The problem –
Records follow. Copy every line with "agent".

Material shown –
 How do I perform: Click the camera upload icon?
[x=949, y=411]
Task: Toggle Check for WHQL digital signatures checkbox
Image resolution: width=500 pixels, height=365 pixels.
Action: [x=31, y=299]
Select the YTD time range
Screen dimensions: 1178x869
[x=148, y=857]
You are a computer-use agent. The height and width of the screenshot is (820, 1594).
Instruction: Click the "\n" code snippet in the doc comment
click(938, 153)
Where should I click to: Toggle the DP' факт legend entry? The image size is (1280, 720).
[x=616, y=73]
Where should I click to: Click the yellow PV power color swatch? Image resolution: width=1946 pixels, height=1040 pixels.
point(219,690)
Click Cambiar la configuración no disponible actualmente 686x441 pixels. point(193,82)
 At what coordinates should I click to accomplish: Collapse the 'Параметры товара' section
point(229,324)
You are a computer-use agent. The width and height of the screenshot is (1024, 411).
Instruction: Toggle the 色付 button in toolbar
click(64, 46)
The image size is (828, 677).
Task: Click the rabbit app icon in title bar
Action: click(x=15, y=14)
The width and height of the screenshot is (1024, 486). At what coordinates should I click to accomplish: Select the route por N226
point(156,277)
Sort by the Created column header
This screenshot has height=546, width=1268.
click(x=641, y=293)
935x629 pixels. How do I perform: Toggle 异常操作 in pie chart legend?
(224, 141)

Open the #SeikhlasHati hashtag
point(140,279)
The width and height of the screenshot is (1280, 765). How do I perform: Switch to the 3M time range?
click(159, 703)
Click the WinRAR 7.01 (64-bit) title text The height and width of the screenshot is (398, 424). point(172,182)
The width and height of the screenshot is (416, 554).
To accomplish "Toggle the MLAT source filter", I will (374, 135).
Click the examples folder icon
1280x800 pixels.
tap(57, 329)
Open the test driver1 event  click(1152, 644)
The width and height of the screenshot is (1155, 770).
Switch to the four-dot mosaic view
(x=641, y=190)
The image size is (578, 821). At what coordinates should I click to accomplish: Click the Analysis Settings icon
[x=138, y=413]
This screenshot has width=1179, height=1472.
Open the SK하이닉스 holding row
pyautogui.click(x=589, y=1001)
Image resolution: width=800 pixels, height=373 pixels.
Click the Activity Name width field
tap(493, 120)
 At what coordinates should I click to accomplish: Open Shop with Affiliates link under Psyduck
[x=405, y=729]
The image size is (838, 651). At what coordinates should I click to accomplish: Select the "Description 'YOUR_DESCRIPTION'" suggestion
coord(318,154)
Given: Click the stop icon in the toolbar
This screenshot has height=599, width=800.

Exercise response –
You are a computer-use agent. The height and width of the screenshot is (820, 1594).
You are a computer-use agent. The width and height of the screenshot is (1024, 411).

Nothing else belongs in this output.